Zulip Chat Archive

Stream: new members

Topic: reverse_reverse definition

Ada Weird (Aug 19 2025 at 17:46):

I've reached ch 8 of TPIL after a short break while I dealt with other stuff, and for exercise 2 they're asking me to define reverse and prove reverse (reverse xs) = xs). I've gotten the proof to the following point

def reverse: List α → List α
| [] => []
| x :: xs =>  xs ++ [x]

theorem reverse_reverse: ∀ l : List α, reverse (reverse l) = l := by
  intro l
  cases l
  case nil =>
    rfl
  case cons head tail =>
    unfold reverse
    simp
    sorry

But I'm not sure how to continue. It seems intuitive to me that I can ignore the [] case in the goal because it's being matched on tail ++ [head] which is definitionally not [], and that I can sub head and tail in for x and xs but I'm not sure how to tell that to lean.

Ada Weird (Aug 19 2025 at 17:46):

Oh and the current goal state

(match tail ++ [head] with
  | [] => []
  | x :: xs => xs ++ [x]) =
  head :: tail

Ada Weird (Aug 19 2025 at 17:48):

Oh wait no you can't sub in head for x. duh

Ada Weird (Aug 19 2025 at 17:49):

simp would have just done that for me if it could. I need to eliminate the [] case and then I dunno what

Aaron Liu (Aug 19 2025 at 17:57):

You might want to try proving reverse_append first

Ada Weird (Aug 19 2025 at 17:58):

Alright. I don't recognize that name. What's the theorem?

Aaron Liu (Aug 19 2025 at 17:59):

reverse (a ++ b) = reverse b ++ reverse a

Ada Weird (Aug 19 2025 at 17:59):

Thank you!

Ada Weird (Aug 19 2025 at 18:11):

Wait. I modified the definition of reverse to just use ++ instead of List.concat and I forgot to reverse xs. Yeah that'd make things harder.

*What you need to do:*
a: In the Zulip thread, can you swap "reverse_append" for "reverse_concat" and give the passage from "simp would have" to "What's the theorem?"?
b: Answer these from the Zulip thread:
(i) Which chapter of TPIL has Ada Weird reached?
(ii) What statement does Aaron Liu give for the theorem he suggests proving first?
(iii) What did Ada Weird use in the definition of reverse instead of List.concat?
c: In the Zulip thread, what is a shorter version of the paragraph beginning "But I'm not sure how to continue"?
The records that come after this point were taken from a different source than the Zulip thread.

*Dataset content:*
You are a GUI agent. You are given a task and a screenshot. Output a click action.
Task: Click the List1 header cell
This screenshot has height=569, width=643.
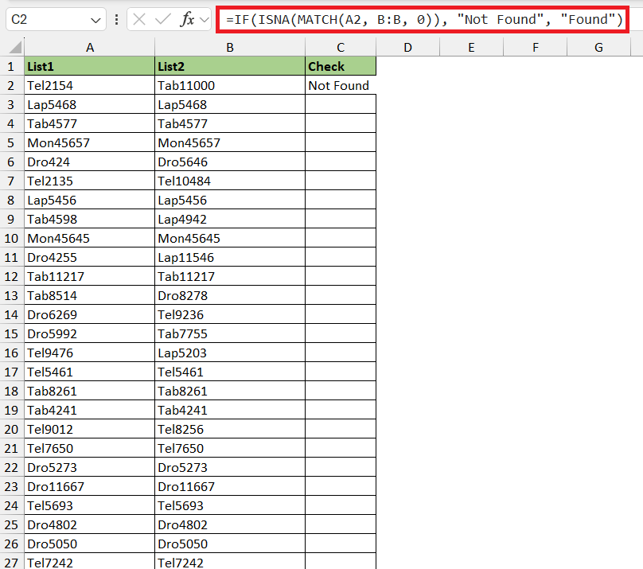pos(89,66)
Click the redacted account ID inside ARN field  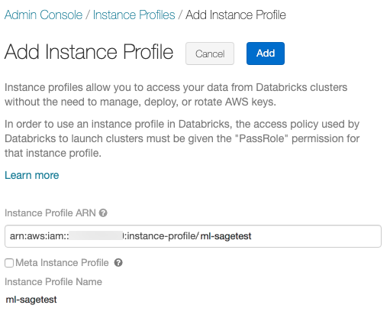coord(96,236)
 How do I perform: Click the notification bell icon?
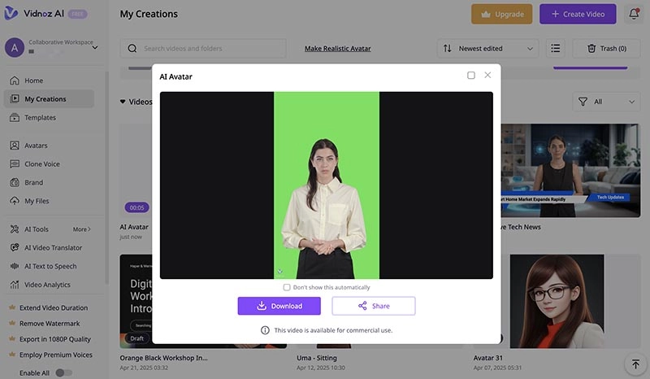point(634,14)
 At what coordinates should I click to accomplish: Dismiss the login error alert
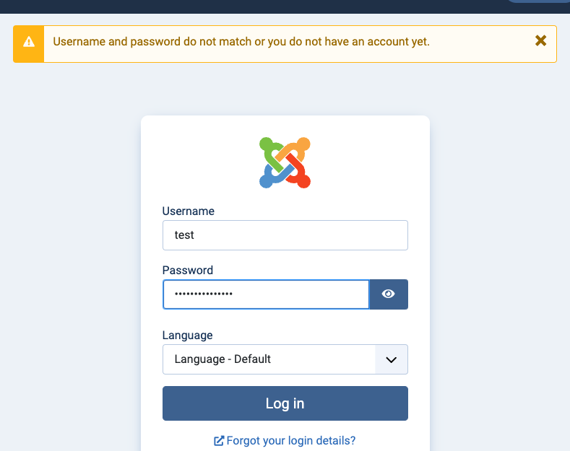(x=540, y=41)
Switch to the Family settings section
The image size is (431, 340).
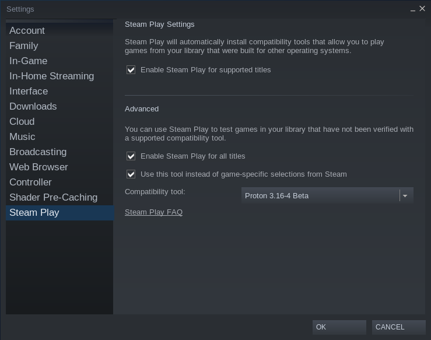23,45
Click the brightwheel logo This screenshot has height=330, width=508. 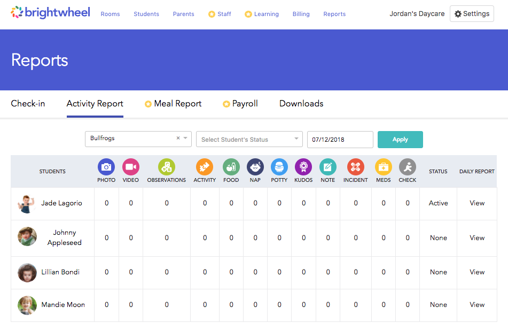pyautogui.click(x=50, y=12)
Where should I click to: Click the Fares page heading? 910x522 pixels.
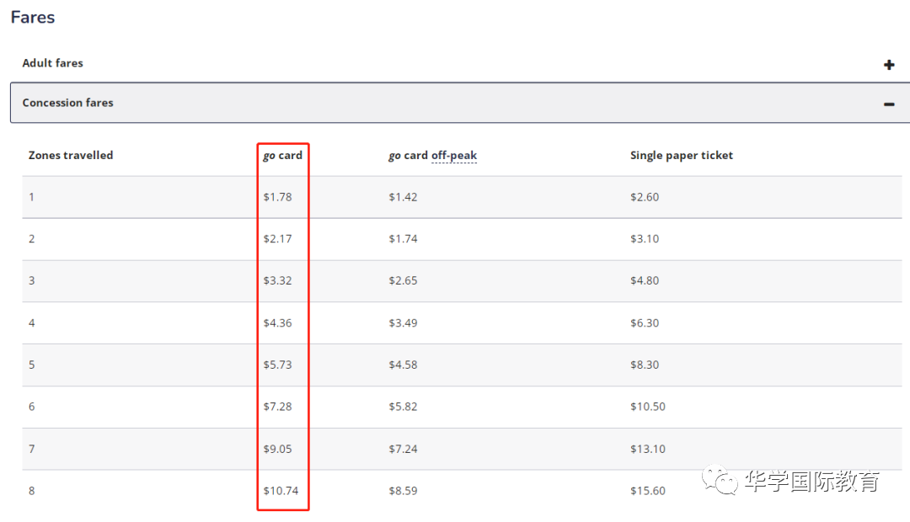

*Results by task:*
a:
simp would have just done that for me if it could. I need to eliminate the [] case and then I dunno what

Aaron Liu (Aug 19 2025 at 17:57):

You might want to try proving reverse_concat first

Ada Weird (Aug 19 2025 at 17:58):

Alright. I don't recognize that name. What's the theorem?

b:
(i) Chapter 8.
(ii) reverse (a ++ b) = reverse b ++ reverse a
(iii) ++

c: Unsure how to continue, though it seems intuitive that the [] case in the goal can be ignored, since the match is on tail ++ [head], which is definitionally not [], and that head and tail can be substituted for x and xs. The open question is how to tell that to lean.